Jimmy Allan

Personal information
- Full name: James Allan
- Date of birth: 10 November 1953 (age 71)
- Place of birth: Inverness, Scotland
- Position(s): Goalkeeper

Youth career
- Brora Rangers
- 1971: Swindon Town

Senior career*
- Years: Team / Apps / (Gls)
- 1971–1984: Swindon Town / 371 / (0)
- 1996: Torrington / 5 / (0)

Managerial career
- Torrington

= Jimmy Allan (footballer, born 1953) =

Scottish footballer and manager

Jimmy Allan (born 10 November 1953) is a Scottish former footballer, who played as a goalkeeper for Swindon Town.

Allan began his football career as an apprentice with Brora Rangers in the Scottish Highland Football League, before being invited to sign a youth contract with Swindon Town in 1971 by then manager Fred Ford. Impressing the club during his trial period, he was offered a professional contract and made his first team debut the same year against Queens Park Rangers, keeping a clean sheet.

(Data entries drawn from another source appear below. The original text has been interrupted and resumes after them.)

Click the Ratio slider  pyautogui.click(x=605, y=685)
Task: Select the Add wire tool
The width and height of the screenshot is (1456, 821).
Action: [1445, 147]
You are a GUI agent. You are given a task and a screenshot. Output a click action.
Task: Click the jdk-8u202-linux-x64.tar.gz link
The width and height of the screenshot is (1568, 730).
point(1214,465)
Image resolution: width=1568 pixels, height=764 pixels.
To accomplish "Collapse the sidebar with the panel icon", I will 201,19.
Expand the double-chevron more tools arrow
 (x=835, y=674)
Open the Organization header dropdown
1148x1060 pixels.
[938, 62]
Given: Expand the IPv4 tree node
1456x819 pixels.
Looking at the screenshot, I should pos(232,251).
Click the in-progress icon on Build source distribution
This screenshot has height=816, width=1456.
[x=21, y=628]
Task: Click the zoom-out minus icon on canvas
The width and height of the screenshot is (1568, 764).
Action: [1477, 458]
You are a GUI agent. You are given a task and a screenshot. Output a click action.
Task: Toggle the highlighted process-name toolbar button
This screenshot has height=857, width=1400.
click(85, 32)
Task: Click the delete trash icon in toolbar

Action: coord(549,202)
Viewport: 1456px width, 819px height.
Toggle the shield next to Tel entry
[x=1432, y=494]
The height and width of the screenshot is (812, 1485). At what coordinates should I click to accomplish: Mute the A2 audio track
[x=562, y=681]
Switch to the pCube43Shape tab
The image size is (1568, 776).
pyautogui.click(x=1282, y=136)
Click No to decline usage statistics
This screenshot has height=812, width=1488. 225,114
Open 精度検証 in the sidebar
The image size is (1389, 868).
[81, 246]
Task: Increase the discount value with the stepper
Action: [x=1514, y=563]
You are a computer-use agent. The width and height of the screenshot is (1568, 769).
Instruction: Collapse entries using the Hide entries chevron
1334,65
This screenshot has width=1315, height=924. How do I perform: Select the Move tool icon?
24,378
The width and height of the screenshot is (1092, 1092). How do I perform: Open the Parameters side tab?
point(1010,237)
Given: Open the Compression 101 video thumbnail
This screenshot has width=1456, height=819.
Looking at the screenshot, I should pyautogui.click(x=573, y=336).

Making only six more appearances in the first team in 1971 due to the presence of more experienced goalkeepers in the squad, he did get selected again until 1973 when Peter Downsborough was sold following internal disagreements.

A devout Christian, Allan became the first British professional footballer to refuse to play on a Sunday in January 1974, with manager Les Allen saying "Jimmy told me it would be against his religious beliefs to play on a Sunday and I respect his views." In spite of this statement, he was dropped from the first team until the beginning of the 1976-77 season.

His career was ended in October 1983 when his left arm was shattered during a challenge with Rochdale player Steve Johnson. The injury was so severe that Allan could never fully straighten the arm after the many operations he underwent.

He announced his retirement in 1986, completing 371 league appearances and 108 clean sheets for the club and was rewarded with a testimonial match against Chelsea in May of that year.

Allan then moved to Devon with his wife and three children and took up work in a box manufacturing company. In 1996, he assisted with coaching at local team Torrington and made a small number of appearances in goal, despite only being able to use one arm effectively.